■ TESTO FORNITO ■
+++

Articolo a cura di Carlotta Francescon

Revisione a cura di Carlo Matarazzo



Il ruolo dell’antitrust nel dibattito presidenziale

Le normative antitrust sono molto più che semplici regole economiche: possono diventare potenti strumenti politici, capaci di plasmare il futuro di interi settori e, con essi, di intere società. La sfida che i governi devono affrontare è trovare il giusto equilibrio tra due visioni opposte: da un lato, la libertà economica, che lascia il mercato libero di autoregolarsi con una regolamentazione minima, favorendo innovazione e crescita senza troppi vincoli; dall’altro, la necessità di proteggere i consumatori e le piccole imprese, attraverso misure antimonopolistiche molto più rigorose, per contrastare la concentrazione di potere nelle mani di pochi giganti.

 

Il 5 novembre si terranno le elezioni presidenziali negli Stati Uniti, un evento cruciale che da luglio ha assunto un nuovo volto con il ritiro di Joe Biden e la candidatura di Kamala Harris come rappresentante del Partito Democratico. Da quel momento, i due sfidanti alla presidenza, Harris e Trump, si sono scontrati su numerosi temi, in una campagna elettorale che tiene con il fiato sospeso non solo gli americani, ma anche il resto del mondo.

 

Durante l’unico dibattito che ha visto scontrarsi faccia a faccia i due candidati, il 10 settembre, numerosi sono stati i temi affrontati: aborto, immigrazione, politica estera e l’attacco al Campidoglio.

Uno dei temi centrali e più delicati del dibattito sono state proprio le politiche economiche, che hanno profondamente influenzato le strategie dei candidati e saranno fondamentali per le scelte degli elettori.

I temi fondamentali in tema politica economica sono la crescita del benessere, il debito pubblico, la tassazione e la spesa sociale. A differenza delle elezioni del 2020, queste sembrano avere ancora più punti di criticità: l’inflazione, la disuguaglianza, l’innovazione tecnologica e sul piano affari esteri lo scontro tra Israele/Palestina e Ucraina /Russia.

 

In un mondo sempre più globalizzato e interconnesso, le scelte economiche degli Stati Uniti, uno dei principali motori dell'economia mondiale, influenzano non solo il benessere interno, ma anche quello di molti altri Paesi.

+++

■ RIGHE SALVATE ■
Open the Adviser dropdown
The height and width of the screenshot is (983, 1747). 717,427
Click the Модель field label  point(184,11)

+++

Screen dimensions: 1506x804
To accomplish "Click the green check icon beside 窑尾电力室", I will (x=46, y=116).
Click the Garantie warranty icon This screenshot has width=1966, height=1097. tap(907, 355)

+++

■ REQUISITI DEI COMPITI ■
1 > Secondo il testo sull'antitrust, in quale data si è svolto l'unico dibattito faccia a faccia tra i due candidati?
2 > Nell'elenco, riscrivi tutto dalla riga che contiene "Screen dimensions: 1506x804" fino alla riga che contiene "Click the Garantie", entrambe incluse. Sostituisci "icon" con "button" e lascia invariato tutto il resto.
L'elenco non ha alcun legame con il testo sull'antitrust.

■ RISULTATI DEI COMPITI ■
1 > Il 10 settembre.

2 >
Screen dimensions: 1506x804
To accomplish "Click the green check button beside 窑尾电力室", I will (x=46, y=116).
Click the Garantie warranty button This screenshot has width=1966, height=1097. tap(907, 355)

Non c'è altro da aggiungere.